A PF, por outro lado, argumentou internamente que possui autonomia para comandar as ações em portos e aeroportos. Eles rejeitaram ser subordinados aos militares e pediram que a coordenação fosse compartilhada entre Justiça e Defesa.
O comitê é coordenado pelos ministérios da Justiça e da Defesa e possui oito integrantes, quatro de cada lado. Eles devem se reunir semanalmente e repassar as críticas e sugestões para os ministros e chefes das corporações.
Os comandantes das Forças Armadas e o ministro Múcio designaram seus próprios chefes de gabinete para a função. Na Justiça, Flávio Dino escalou Capelli, o secretário de Segurança Pública, Tadeu Alencar, e um representante da PF.
Oficiais-generais ouvidos pela reportagem afirmam que, na prática, a GLO é uma operação militar e o comando é das Forças, responsáveis por coordenar o auxílio dos demais órgãos de segurança.
A Marinha, por exemplo, escalou o vice-almirante Renato Rangel Ferreira para coordenar a força-tarefa nos portos. Abaixo dele, o contra-almirante Cláudio Eduardo Silva Dias ficou responsável por cuidar da operação no Rio de Janeiro; em Santos, o trabalho é do contra-almirante Elson Luiz de Oliveira Góis.
Na Aeronáutica, o major-brigadeiro Luiz Guilherme da Silva Magarão foi escalado como comandante da operação.
Integrantes do governo que participaram da criação do decreto afirmam que o texto foi escrito na medida para prever uma atuação coordenada, sem definir subordinações e evitar atritos.
Ministros do governo e auxiliares do presidente afirmaram que Lula se convenceu a decretar a GLO para combater o crime organizado no Rio de Janeiro após os chefes militares e o ministro Múcio alegarem ser inviável os militares participarem da operação sem decreto do tipo.
Os chefes militares afirmavam, por exemplo, que sem GLO marinheiros não poderiam atuar com poder de polícia dentro dos portos, revistando contêineres ou pessoas consideradas suspeitas –e a atuação ficaria restrita ao mar territorial.
Outra razão dada pelos militares foi a segurança jurídica para a atuação.
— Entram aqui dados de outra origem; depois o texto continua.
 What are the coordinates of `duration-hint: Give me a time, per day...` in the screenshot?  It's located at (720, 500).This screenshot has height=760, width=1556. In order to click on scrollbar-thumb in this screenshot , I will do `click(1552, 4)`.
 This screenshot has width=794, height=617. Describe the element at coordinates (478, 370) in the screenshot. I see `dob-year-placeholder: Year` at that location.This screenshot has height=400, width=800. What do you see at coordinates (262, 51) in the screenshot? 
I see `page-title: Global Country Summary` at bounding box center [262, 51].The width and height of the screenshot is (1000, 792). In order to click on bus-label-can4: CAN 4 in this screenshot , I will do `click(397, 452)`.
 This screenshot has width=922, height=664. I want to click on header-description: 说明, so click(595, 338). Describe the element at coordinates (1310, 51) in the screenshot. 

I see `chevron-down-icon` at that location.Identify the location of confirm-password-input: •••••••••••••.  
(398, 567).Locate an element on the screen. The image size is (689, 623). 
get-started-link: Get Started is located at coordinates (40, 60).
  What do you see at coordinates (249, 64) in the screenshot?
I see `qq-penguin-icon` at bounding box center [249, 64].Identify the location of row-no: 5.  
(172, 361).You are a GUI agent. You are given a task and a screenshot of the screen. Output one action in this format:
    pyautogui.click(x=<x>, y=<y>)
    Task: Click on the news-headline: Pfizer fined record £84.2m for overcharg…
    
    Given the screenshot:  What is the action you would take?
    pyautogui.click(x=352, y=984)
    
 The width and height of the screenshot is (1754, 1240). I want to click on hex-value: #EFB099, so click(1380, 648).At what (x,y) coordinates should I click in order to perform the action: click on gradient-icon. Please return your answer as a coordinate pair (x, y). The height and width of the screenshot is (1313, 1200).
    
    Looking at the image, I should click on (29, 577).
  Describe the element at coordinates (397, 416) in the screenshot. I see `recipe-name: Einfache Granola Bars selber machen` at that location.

Se um militar entrar em confronto durante a operação e precisar responder à Justiça, com o decreto de Garantia da Lei e da Ordem ele será submetido à corte militar e não a um tribunal civil.
Em contrapartida, Lula apresentou a Múcio e Dino a preocupação de que não queria militares das Forças envolvidos em trocas de tiros em comunidades cariocas ou em confronto com criminosos.
Diante das constatações, o ministro Flávio Dino sugeriu que a solução seria decretar uma operação de GLO restrita a portos e aeroportos.